Both my PCP and onc feel the markers are useful if not yet entirely accurate. As a T1c with some DCIS I have markers with each checkup (first 2 years quarterly, then every 6 months for 3 years, and now annually). Because I did not get trastuzumab or lapatinib and am now over 5 years out, I am going to see my PCP to try to continue markers every 6 months.

Otherwise, I went by symptoms. I did get a brain scan once when I had some repeated common vertigo episodes, so I now have a baseline to go by if I need it. I also got some CTs for right-sided abdominal pain accompanied by elevations in liver labs, because the liver is so hard to verify for recurrence without those.

Just one NED T1c opinion at 5 years out,

AlaskaAngel

[chicagoetc]

This is a little off track...but my oncologist says I will be seeing him or my surgeon at three month intervals for five years. After that I think I go in every six months for another five years. I don't know what they think of markers but I think they will be doing exams/looking for anything unusual, able to hear problems that may need looking at further. Is this usual?

[PinkGirl]

Hi Chicagoetc
That sounds about right. I have seen my onc.
every 3 months since dx. I will continue that
for 5 years. I don't have any scans unless I
complain about pain, and mine doesn't do
markers either.

[Diane H]

Please forgive me if I am way off base here, am going on remembered posts and articles I have read over the past few years. Was thinking that brain MRI's are important for HER2 people, and that there was a greater likelihood of brain mets for us. So perhaps brain scans might be in order if not the others?

With hope, Diane

[PinkGirl]

Hi Diane
Yes, there have been some posts about Her2+
breast cancer metastasizing to the brain - also
some about the chemo drugs not crossing the
blood/brain barrier. I think someone posted once
that they fake headaches in order to get their
oncs to order brain MRI's. I don't think they
are routine scans if you haven't metastasized.

[Paris]

Just a thought and I understand the validity of each side of the question regarding scans. We are told to get a baseline mammogram between 35 and 40 years, then get an annual mammogram beginning at age 40. If we were to follow the guidelines used to scan for recurrance then no one would have a mammogram until they had symptoms i.e a visible lump or symptoms elsewhere in the body. What would the survival rate be if this is was the protocol? How many more people would be diagnosed with late stage cancer? So why wouldn't we want to have routine scans to find metastisis early when less agressive forms of treatment could be used instead of finding it late and only having the "big guns" to use? How bout that QOL?

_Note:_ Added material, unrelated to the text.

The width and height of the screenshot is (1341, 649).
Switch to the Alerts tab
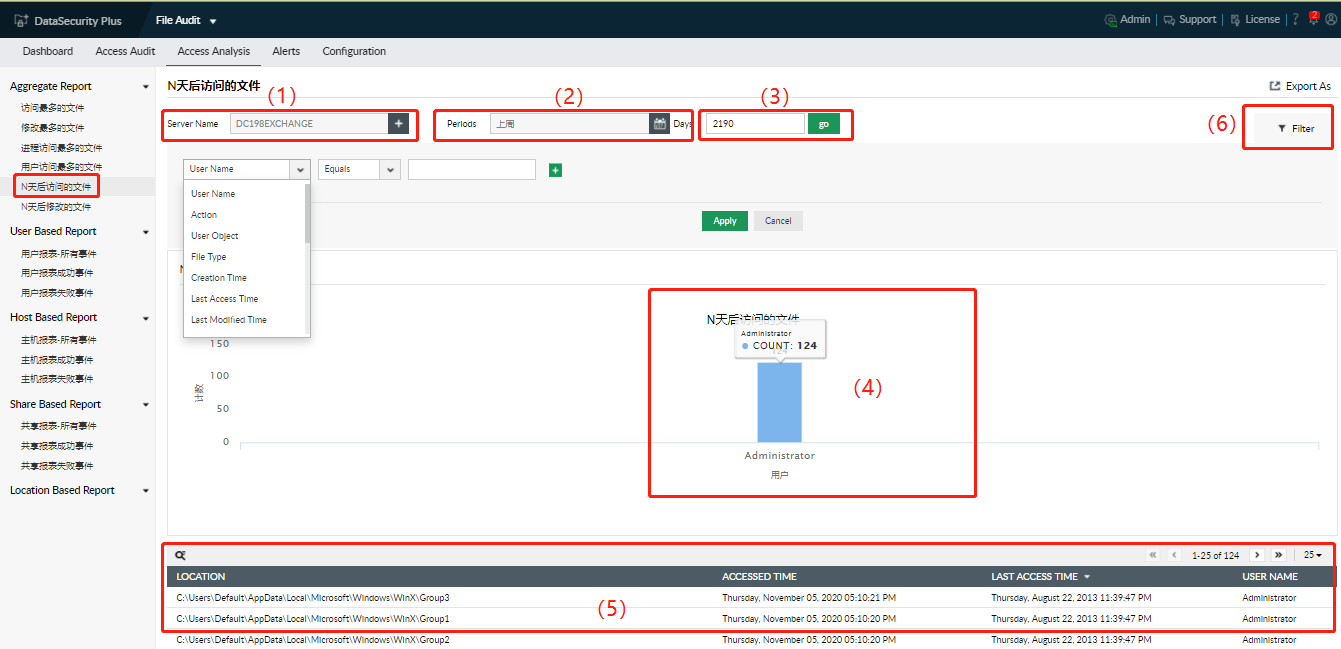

Granted I know the latest scanning methods are not foolproof and you could have a pet scan and six months later have a recurrance that wasn't there before. The same thing can be said for mammograms though. They don't find all breast cancer. We don't have a foolproof screening tool to diagnose primary breast cancer yet we get a yearly mammogram. We don't have a foolproof method for detecting recurrances at an early stage yet the guidelines are to do no scans until symptoms are present.

Can anyone make sense of this?

Jamie

p.s. I enjoy reading everyone's opinions!